------ Entries ------
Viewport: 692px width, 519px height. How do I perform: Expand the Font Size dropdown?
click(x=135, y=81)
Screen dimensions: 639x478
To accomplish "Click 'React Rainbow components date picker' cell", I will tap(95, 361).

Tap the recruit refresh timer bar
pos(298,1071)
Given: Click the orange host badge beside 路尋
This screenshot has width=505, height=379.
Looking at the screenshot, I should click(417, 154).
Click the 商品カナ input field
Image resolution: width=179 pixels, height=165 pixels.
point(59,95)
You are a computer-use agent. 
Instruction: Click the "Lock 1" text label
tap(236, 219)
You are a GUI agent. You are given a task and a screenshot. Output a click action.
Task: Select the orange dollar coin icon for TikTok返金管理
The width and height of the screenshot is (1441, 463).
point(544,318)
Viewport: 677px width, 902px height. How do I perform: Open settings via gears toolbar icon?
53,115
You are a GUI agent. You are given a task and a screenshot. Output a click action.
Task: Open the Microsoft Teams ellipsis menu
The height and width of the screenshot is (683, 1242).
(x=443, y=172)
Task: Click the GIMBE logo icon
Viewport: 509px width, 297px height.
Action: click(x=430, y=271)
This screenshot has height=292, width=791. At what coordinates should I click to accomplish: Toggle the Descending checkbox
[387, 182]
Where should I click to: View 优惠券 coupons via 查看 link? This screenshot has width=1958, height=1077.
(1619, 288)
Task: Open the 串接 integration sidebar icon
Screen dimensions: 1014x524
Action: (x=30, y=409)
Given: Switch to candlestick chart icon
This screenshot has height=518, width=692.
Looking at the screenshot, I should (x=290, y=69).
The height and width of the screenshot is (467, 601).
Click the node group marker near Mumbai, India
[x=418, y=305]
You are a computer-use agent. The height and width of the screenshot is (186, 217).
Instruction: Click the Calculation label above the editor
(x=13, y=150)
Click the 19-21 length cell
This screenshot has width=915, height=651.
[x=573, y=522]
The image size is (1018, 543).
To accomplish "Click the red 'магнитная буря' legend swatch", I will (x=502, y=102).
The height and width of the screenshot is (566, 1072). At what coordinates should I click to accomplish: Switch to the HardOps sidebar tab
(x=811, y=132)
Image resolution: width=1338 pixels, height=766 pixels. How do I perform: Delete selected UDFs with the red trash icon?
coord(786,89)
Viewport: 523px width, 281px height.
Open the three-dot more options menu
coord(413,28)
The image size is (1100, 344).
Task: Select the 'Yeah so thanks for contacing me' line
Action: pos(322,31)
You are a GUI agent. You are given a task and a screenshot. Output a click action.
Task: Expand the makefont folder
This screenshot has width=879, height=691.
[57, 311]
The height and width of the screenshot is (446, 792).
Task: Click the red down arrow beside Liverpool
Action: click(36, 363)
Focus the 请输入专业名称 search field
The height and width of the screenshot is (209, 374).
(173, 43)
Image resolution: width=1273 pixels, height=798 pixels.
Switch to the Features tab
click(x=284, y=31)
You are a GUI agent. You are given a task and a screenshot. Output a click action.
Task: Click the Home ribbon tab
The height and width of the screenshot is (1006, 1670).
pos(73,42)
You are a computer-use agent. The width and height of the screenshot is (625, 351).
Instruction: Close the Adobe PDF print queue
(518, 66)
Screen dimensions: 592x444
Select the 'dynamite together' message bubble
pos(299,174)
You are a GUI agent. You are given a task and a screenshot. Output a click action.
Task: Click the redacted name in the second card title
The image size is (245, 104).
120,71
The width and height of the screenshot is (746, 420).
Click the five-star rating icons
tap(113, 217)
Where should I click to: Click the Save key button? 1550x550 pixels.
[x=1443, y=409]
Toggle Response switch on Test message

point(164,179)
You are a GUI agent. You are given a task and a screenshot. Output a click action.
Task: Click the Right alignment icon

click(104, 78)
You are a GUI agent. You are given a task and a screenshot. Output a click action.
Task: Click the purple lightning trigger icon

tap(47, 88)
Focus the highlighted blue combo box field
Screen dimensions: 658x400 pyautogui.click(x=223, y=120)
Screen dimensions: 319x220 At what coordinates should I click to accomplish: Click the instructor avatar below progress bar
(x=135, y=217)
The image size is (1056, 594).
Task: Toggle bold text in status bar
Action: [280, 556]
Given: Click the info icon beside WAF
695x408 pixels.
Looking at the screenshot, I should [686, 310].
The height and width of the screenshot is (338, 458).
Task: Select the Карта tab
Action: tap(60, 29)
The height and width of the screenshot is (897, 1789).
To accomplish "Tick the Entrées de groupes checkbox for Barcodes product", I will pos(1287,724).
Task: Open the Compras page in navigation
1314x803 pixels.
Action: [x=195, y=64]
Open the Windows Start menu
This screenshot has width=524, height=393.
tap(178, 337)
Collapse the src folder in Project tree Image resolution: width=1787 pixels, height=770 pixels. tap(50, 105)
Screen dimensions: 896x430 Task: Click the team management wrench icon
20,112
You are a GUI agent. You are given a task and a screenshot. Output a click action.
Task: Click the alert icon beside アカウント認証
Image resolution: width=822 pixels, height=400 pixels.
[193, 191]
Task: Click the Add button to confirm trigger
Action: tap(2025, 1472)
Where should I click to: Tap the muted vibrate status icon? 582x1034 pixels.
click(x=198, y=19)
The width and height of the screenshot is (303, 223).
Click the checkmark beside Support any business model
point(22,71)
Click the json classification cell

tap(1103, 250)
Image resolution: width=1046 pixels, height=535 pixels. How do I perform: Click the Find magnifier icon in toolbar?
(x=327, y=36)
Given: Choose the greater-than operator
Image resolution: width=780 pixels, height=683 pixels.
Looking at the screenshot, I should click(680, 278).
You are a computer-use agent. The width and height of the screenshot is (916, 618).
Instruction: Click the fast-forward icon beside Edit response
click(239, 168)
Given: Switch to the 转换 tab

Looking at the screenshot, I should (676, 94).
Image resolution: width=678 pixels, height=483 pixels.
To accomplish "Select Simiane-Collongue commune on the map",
------
• **Exercise instructions**
Return every line of the rows above that contains the word "checkbox".

• **Solution for this exercise**
This screenshot has height=292, width=791. At what coordinates should I click to accomplish: Toggle the Descending checkbox
To accomplish "Tick the Entrées de groupes checkbox for Barcodes product", I will pos(1287,724).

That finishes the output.